General Early wrote in a report of the 1864 campaign; “Some of the Northern papers stated that, between Saturday and Monday, I could have entered the city; but on Saturday I was fighting at Monocacy, thirty-five miles from Washington, a force which I could not leave in my rear; and after disposing of that force and moving as rapidly as it was possible for me to move, I did not arrive in front of the fortifications until after noon on Monday, and then my troops were exhausted.”  

General Grant also assessed Wallace's delaying tactics at Monocacy; “If Early had been but one day earlier, he might have entered the capital before the arrival of the reinforcements I had sent.... General Wallace contributed on this occasion by the defeat of the troops under him, a greater benefit to the cause than often falls to the lot of a commander of an equal force to render by means of a victory.”

After the battle Early resumed his march on Washington, arriving at its northeast border around noon on July 11th, near Silver Spring. This is where the Union Fort Stevens was located. Because of the battle at Monocacy and the march through stifling summer heat, and unsure of the strength of the Federal position in front of him, Early decided to not send his army against the fortifications around Washington until the next day.

Around 3 p.m. in the afternoon, with the bulk of their force present, the Confederates attacked. At this time the lead elements of the Union veteran reinforcements arrived at the fort, bolstering the defenses at the critical moment. The battle intensified around 5 p.m. when Confederate cavalry pushed through the advance Union picket line, but a counterattack drove them back and the two opposing lines confronted each other throughout the evening with periods of intense skirmishing.

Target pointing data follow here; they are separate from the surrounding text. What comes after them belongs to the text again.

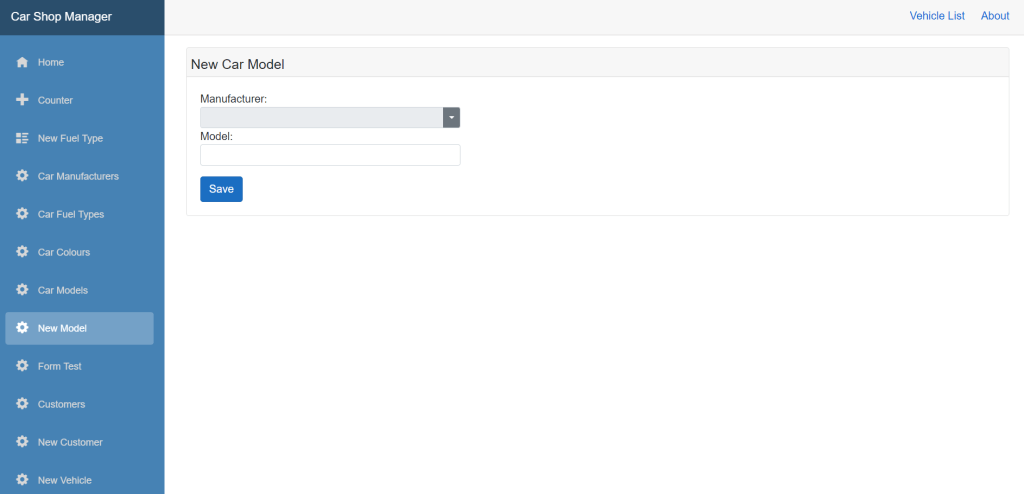Click the gear icon beside Car Manufacturers
This screenshot has width=1024, height=494.
(x=22, y=176)
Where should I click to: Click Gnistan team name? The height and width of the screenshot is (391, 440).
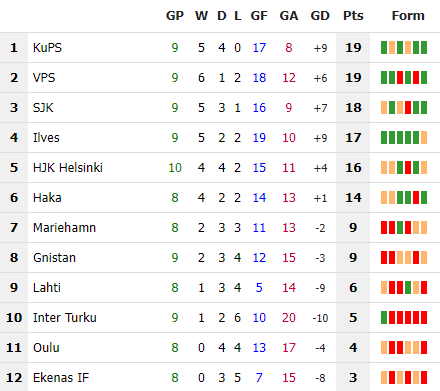(x=54, y=258)
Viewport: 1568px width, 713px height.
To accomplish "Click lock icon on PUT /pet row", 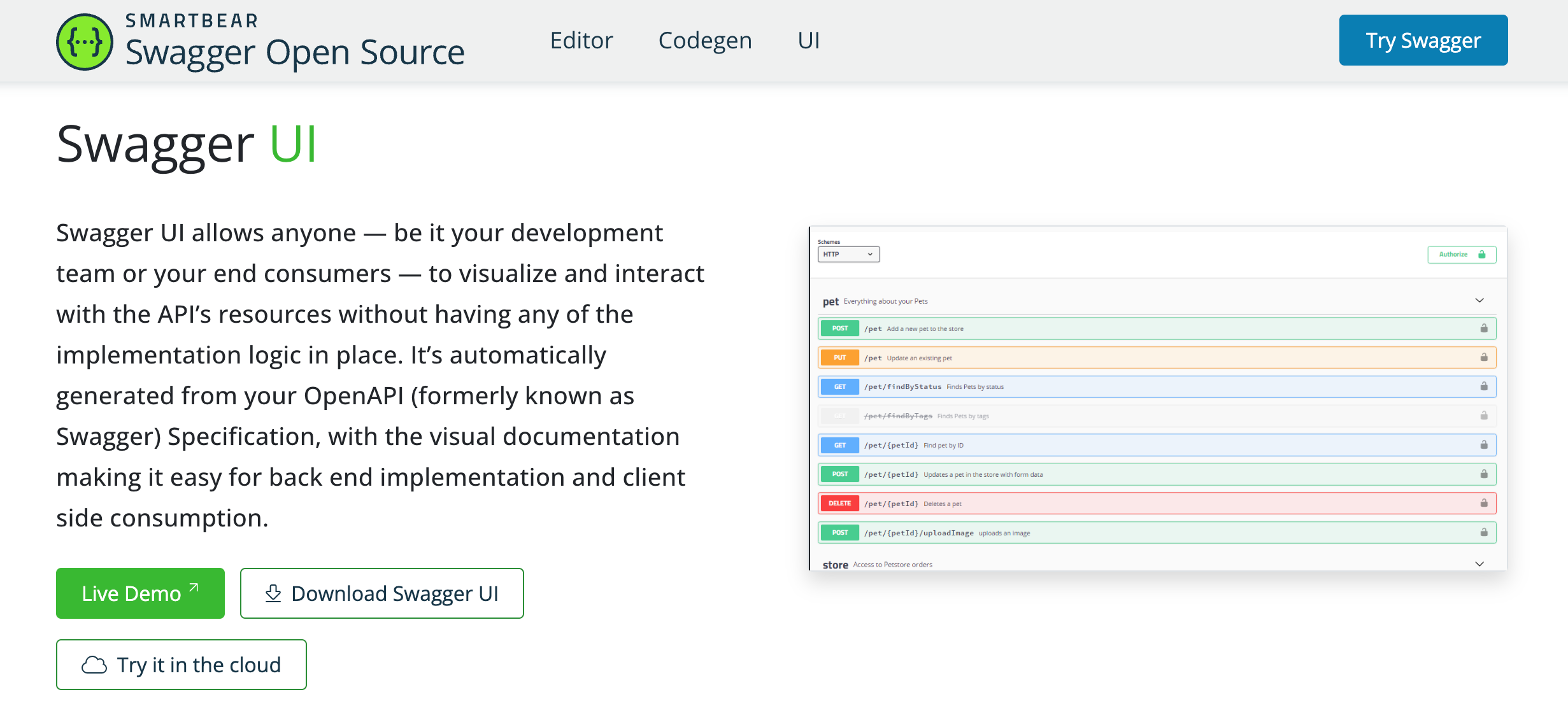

Monocacy Junction, also called Frederick Junction

On July 9th General Wallace’s 5,800 patched together troops held off General Early’s 14,000 veterans for the entire day, slowing the Confederate advance for at least 24 hours before retreating toward Baltimore. As the Confederates regrouped and rested from their victory, the delay allowed the VI Corps troops to arrive from Petersburg and confront the Confederates with fresh veterans. The Union defeat at Monocacy slowed the Confederates just long enough that the Union Capital could be saved.

Fort Stevens Washington DC

At about the time the Union troops were arriving in Washington, Early's corps began to arrive at the breastworks of Fort Stevens. Yet Early still delayed the attack because he remained unsure of the federal strength and with his troops exhaustion having been on the march since June 13. Additionally, many of the Confederate troops had looted the home of Montgomery Blair, the Postmaster General. They found barrels of whiskey in the basement of the mansion, and many troops were too drunk to get a good start in the morning. This allowed for further fortification by Union troops.

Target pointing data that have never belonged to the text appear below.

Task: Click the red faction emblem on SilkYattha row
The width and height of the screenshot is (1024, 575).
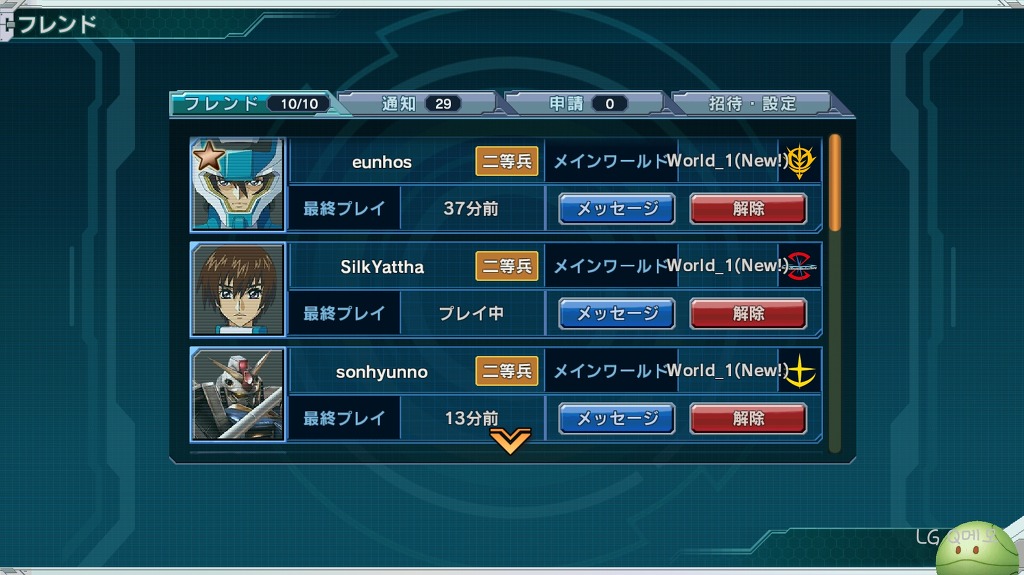Action: [x=801, y=266]
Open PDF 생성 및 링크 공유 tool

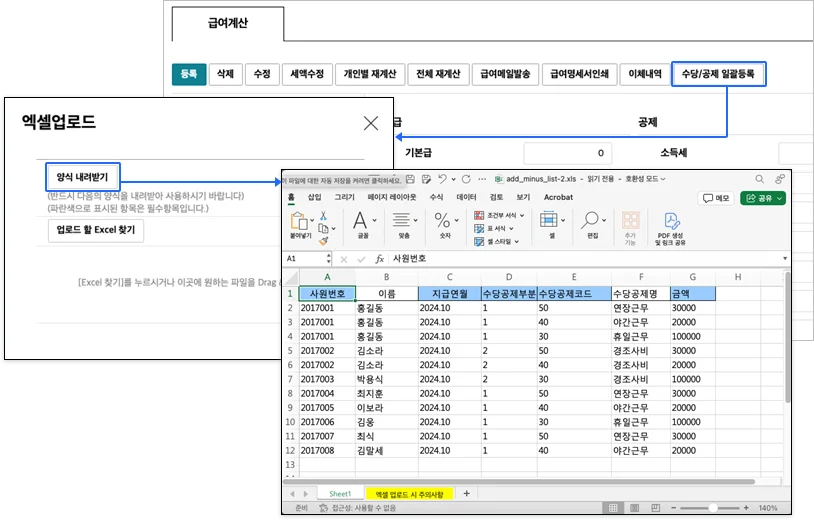click(x=670, y=226)
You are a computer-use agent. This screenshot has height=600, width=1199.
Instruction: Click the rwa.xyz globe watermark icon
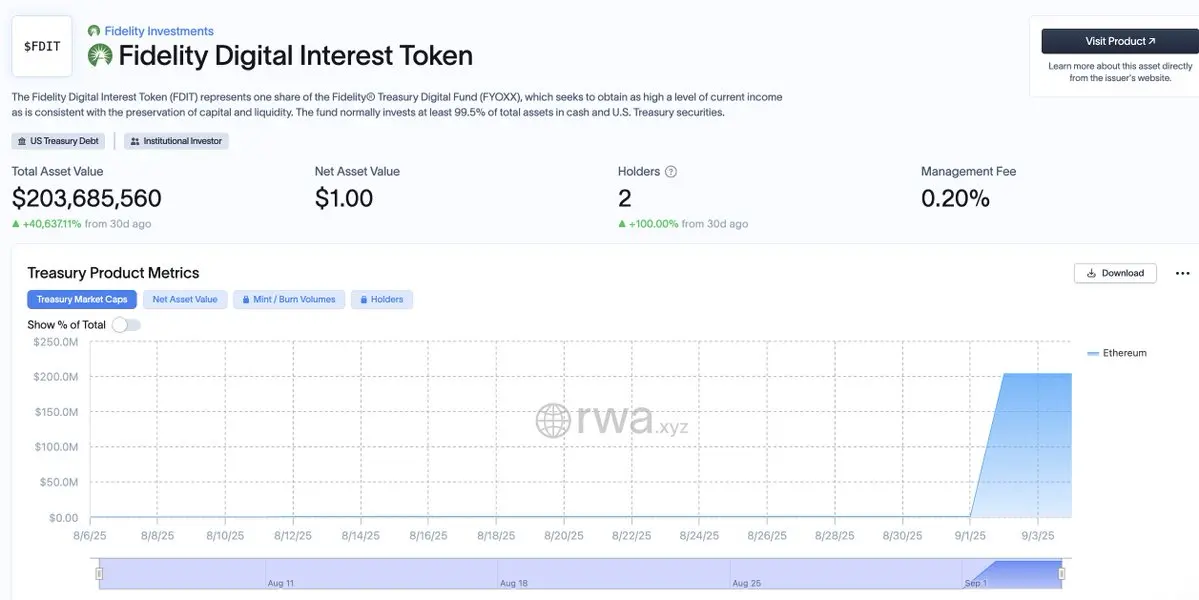(x=553, y=420)
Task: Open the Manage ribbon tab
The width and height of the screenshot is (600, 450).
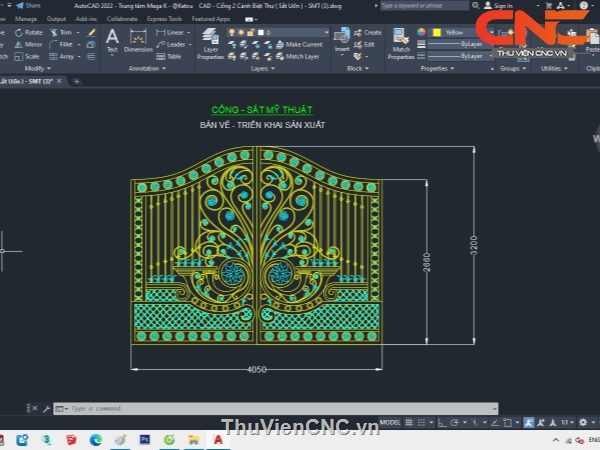Action: click(x=26, y=18)
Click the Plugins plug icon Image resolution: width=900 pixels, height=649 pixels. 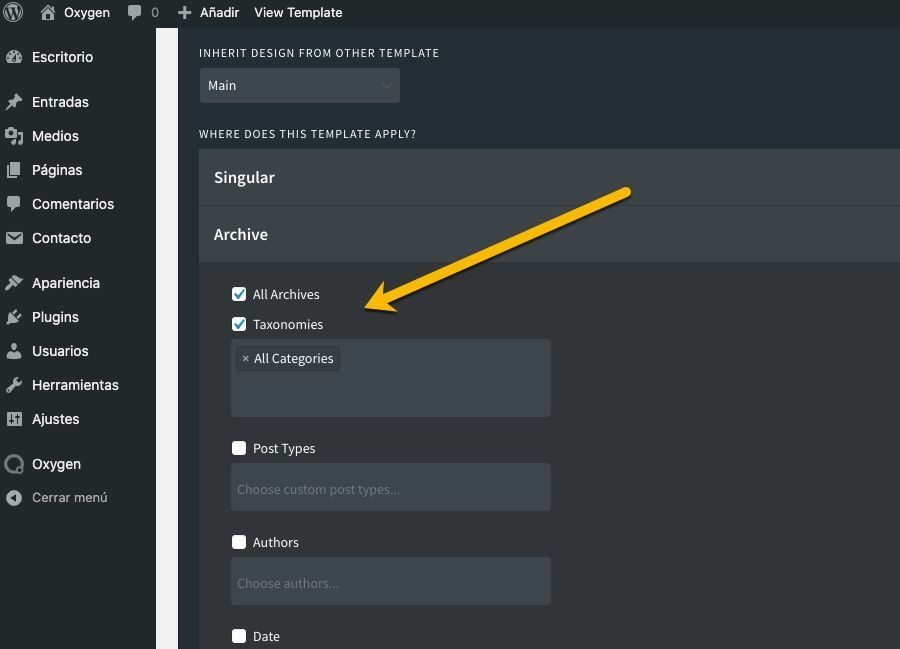click(x=14, y=317)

Union Battery at Fort Stevens Washington DC




Spectators Watched from the Hill Tops

President Lincoln with his wife Mary, accompanied by some officers rode out to observe the attack, on July 11. They were briefly under enemy fire that wounded a Union surgeon standing next to Lincoln on the Fort Stevens parapet. Lincoln was brusquely ordered to take cover by an officer, possibly Oliver Wendell Holmes, Jr., who shouted, “Get down, you damn fool.”


Additional Union reinforcements from the VI and XIX Corps arrived overnight and were placed in reserve behind the line. The skirmishing continued into July 12, when General Early finally decided that Washington could not be taken without heavy losses which would be too severe to warrant the attempt. He abandoned any further thoughts of taking the city. Early withdrew during the night, marching toward White’s Ford on the Potomac, thus ending his invasion of Maryland. “We didn’t take Washington,” General Early told his staff officers, “but we scared Abe Lincoln like Hell.”